Records
-=-=-=-=-

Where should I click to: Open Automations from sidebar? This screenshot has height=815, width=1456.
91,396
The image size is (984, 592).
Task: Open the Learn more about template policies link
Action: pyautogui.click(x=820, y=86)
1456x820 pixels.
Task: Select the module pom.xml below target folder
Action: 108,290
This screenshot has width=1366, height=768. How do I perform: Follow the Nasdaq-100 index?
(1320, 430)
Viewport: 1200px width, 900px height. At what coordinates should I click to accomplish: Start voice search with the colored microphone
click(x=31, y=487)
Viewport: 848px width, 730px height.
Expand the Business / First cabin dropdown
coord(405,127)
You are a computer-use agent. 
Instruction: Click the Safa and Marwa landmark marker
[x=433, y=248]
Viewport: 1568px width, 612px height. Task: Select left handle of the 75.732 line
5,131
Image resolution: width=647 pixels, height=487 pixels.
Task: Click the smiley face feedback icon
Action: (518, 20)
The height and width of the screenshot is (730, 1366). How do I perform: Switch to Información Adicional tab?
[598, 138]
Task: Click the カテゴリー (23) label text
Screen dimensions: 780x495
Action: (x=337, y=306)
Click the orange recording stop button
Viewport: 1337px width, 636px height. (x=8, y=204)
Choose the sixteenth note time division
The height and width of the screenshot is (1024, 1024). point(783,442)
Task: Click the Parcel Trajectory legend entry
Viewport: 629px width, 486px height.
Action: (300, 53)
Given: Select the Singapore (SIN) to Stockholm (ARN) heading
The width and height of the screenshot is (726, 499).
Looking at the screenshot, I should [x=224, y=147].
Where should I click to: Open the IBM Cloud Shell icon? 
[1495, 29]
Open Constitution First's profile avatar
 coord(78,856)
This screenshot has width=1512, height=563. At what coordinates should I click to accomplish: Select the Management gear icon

-=-=-=-=-

#### Task goal:
Could you render all of the items above as a numbered list, leaving out any blank lines?

#### Response:
1. Where should I click to: Open Automations from sidebar? This screenshot has height=815, width=1456.
2. 91,396
3. The image size is (984, 592).
4. Task: Open the Learn more about template policies link
5. Action: pyautogui.click(x=820, y=86)
6. 1456x820 pixels.
7. Task: Select the module pom.xml below target folder
8. Action: 108,290
9. This screenshot has width=1366, height=768. How do I perform: Follow the Nasdaq-100 index?
10. (1320, 430)
11. Viewport: 1200px width, 900px height. At what coordinates should I click to accomplish: Start voice search with the colored microphone
12. click(x=31, y=487)
13. Viewport: 848px width, 730px height.
14. Expand the Business / First cabin dropdown
15. coord(405,127)
16. You are a computer-use agent. 
17. Instruction: Click the Safa and Marwa landmark marker
18. [x=433, y=248]
19. Viewport: 1568px width, 612px height. Task: Select left handle of the 75.732 line
20. 5,131
21. Image resolution: width=647 pixels, height=487 pixels.
22. Task: Click the smiley face feedback icon
23. Action: (518, 20)
24. The height and width of the screenshot is (730, 1366). How do I perform: Switch to Información Adicional tab?
25. [598, 138]
26. Task: Click the カテゴリー (23) label text
27. Screen dimensions: 780x495
28. Action: (x=337, y=306)
29. Click the orange recording stop button
30. Viewport: 1337px width, 636px height. (x=8, y=204)
31. Choose the sixteenth note time division
32. The height and width of the screenshot is (1024, 1024). point(783,442)
33. Task: Click the Parcel Trajectory legend entry
34. Viewport: 629px width, 486px height.
35. Action: (300, 53)
36. Given: Select the Singapore (SIN) to Stockholm (ARN) heading
37. The width and height of the screenshot is (726, 499).
38. Looking at the screenshot, I should [x=224, y=147].
39. Where should I click to: Open the IBM Cloud Shell icon? 
40. [1495, 29]
41. Open Constitution First's profile avatar
42.  coord(78,856)
43. This screenshot has width=1512, height=563. At what coordinates should I click to accomplish: Select the Management gear icon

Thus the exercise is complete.